Jammu & Kashmir High Court
Akshay Jandyal And Another vs Uma Kapahi on 27 March, 2025
Author: Sanjay Dhar
Bench: Sanjay Dhar
99 HIGH COURT OF JAMMU & KASHMIR AND LADAKH AT JAMMU WP(Crl) No. 12/2025 Cav No. 657/2025 Akshay Jandyal and another .....Appellant(s)/Petitioner(s) Through: Mr. Vishal Kapoor, Adv. vs Uma Kapahi ..... Respondent(s) Through: Mr. Parveen Kapahi, Adv.
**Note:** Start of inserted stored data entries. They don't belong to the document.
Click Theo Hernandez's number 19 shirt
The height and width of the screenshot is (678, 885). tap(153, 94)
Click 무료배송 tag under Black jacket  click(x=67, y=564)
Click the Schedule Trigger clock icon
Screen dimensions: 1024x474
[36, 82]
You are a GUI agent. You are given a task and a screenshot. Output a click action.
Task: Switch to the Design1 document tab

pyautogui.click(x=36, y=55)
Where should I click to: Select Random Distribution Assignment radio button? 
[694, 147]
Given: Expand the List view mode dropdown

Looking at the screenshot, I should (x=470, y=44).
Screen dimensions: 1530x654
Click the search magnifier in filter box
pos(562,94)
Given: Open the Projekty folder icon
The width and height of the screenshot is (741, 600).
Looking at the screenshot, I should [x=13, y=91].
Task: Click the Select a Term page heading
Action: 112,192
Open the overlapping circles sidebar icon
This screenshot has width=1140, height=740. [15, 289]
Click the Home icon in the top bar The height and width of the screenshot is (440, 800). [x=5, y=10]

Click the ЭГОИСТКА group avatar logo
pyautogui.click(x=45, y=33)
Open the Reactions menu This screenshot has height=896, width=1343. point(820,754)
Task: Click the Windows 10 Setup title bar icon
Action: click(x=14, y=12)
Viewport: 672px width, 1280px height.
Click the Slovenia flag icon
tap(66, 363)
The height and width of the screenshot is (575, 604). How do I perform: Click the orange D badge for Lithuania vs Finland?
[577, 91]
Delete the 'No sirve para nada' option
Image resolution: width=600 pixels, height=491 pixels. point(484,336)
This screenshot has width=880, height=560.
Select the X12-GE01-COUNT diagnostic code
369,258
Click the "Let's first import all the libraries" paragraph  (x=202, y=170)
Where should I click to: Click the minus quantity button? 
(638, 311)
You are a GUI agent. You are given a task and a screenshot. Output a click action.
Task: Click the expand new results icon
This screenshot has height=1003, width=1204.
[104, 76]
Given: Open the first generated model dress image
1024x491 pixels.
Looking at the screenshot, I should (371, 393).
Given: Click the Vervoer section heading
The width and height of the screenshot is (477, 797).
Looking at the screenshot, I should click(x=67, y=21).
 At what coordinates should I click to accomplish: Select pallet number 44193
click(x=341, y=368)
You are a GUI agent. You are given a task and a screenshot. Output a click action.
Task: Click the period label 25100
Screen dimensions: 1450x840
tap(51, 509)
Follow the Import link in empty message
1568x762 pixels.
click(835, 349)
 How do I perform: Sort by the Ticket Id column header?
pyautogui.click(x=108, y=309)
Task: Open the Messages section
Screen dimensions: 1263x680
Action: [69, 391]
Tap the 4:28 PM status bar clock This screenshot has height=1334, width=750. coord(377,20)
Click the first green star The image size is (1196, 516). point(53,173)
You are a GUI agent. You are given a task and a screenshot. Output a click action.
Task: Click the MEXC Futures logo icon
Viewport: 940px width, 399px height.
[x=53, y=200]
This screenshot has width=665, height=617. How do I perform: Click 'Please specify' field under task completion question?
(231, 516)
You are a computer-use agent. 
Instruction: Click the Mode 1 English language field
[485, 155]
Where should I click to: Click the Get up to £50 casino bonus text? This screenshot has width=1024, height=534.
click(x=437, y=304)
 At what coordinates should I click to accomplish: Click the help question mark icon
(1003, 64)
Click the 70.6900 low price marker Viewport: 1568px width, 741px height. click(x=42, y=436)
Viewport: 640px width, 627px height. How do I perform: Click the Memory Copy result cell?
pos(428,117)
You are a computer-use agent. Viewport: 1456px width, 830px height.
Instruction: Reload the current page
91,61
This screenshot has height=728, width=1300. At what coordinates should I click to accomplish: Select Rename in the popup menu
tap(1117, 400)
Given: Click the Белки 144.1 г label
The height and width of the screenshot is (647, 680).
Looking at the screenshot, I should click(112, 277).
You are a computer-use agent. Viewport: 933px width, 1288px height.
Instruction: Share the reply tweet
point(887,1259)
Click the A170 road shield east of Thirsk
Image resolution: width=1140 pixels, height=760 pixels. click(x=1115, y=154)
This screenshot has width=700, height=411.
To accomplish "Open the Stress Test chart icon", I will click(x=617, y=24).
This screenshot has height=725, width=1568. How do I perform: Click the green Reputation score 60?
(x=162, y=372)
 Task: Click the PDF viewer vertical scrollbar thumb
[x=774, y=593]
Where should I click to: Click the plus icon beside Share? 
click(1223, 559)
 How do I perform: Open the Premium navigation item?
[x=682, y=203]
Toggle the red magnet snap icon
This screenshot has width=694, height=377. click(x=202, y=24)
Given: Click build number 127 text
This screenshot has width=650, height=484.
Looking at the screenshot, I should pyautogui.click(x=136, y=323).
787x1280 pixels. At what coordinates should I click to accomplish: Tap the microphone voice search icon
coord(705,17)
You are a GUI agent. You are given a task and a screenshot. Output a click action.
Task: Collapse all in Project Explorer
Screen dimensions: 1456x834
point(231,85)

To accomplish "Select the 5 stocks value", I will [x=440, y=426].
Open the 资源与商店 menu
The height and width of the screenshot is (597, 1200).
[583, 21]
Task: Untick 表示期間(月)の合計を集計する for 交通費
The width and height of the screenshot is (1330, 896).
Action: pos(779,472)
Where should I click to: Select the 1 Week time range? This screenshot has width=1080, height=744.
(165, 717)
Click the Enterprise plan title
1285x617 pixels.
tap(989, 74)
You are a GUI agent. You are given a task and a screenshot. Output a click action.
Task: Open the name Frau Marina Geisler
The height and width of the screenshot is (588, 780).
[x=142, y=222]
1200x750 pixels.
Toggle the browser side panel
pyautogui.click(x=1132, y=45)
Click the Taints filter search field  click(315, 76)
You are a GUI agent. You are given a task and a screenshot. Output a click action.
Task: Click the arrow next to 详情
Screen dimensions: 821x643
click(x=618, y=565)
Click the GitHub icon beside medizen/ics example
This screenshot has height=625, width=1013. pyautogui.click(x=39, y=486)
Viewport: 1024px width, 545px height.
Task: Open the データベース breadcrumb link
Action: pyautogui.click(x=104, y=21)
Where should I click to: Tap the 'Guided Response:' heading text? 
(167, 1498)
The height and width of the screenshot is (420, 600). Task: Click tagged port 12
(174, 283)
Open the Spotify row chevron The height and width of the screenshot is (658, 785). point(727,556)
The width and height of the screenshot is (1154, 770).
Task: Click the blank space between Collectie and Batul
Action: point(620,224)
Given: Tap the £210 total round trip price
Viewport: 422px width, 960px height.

Coram: HON'BLE MR. JUSTICE SANJAY DHAR, JUDGE ORDER
27.03.2025
1. The petitioners through the medium of instant writ petition under Article
226 of the Constitution have challenged order dated 24.03.2025 passed by
the learned 1st Additional Sessions Judge, Jammu, whereby the learned
Sessions Judge has, while exercising his appellate jurisdiction set aside
order dated 14.01.2025 passed by the learned Chief Judicial
Magistrate(CJM), Jammu in a case tilted, Uma Kapahi Jandyal vs Akshay
Jandyal and others.
2. At the very outset, the learned counsel for the petitioners has prayed that
the instant petition be treated as one under Article 227 of the Constitution.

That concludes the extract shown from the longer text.